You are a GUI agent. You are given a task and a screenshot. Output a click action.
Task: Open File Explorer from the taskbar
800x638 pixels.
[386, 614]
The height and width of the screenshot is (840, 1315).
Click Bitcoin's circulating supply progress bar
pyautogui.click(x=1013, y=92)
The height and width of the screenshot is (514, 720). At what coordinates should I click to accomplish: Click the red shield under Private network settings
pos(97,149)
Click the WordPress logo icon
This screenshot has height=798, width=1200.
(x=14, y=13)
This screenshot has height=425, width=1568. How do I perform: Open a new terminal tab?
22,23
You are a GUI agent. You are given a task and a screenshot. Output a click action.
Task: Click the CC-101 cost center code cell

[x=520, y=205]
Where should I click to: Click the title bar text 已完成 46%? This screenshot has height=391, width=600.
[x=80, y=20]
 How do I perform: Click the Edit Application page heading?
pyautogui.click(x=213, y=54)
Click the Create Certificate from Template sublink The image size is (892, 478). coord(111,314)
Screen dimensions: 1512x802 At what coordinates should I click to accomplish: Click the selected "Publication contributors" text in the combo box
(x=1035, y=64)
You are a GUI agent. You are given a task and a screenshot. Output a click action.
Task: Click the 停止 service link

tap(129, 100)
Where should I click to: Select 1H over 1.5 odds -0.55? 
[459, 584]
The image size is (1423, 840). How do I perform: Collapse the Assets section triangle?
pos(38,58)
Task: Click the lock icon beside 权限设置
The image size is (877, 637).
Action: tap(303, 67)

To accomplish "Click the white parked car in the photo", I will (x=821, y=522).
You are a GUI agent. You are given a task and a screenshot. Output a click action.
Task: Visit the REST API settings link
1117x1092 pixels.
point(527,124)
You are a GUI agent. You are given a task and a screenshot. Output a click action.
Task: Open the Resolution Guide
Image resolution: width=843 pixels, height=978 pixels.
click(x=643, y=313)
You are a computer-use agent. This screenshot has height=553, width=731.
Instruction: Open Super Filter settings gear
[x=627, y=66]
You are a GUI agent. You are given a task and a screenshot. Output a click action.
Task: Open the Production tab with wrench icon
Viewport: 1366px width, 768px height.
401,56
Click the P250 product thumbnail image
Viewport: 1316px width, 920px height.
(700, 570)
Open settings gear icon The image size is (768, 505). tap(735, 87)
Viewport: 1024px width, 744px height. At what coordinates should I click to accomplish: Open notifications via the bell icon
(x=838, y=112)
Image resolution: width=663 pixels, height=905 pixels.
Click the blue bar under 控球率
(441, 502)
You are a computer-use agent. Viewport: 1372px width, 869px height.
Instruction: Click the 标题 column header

○ ○ ○

WHAT IS REQUIRED: Search the entries above for "from". Show every line that has it.

REPLY:
Task: Open File Explorer from the taskbar
Click the Create Certificate from Template sublink The image size is (892, 478). coord(111,314)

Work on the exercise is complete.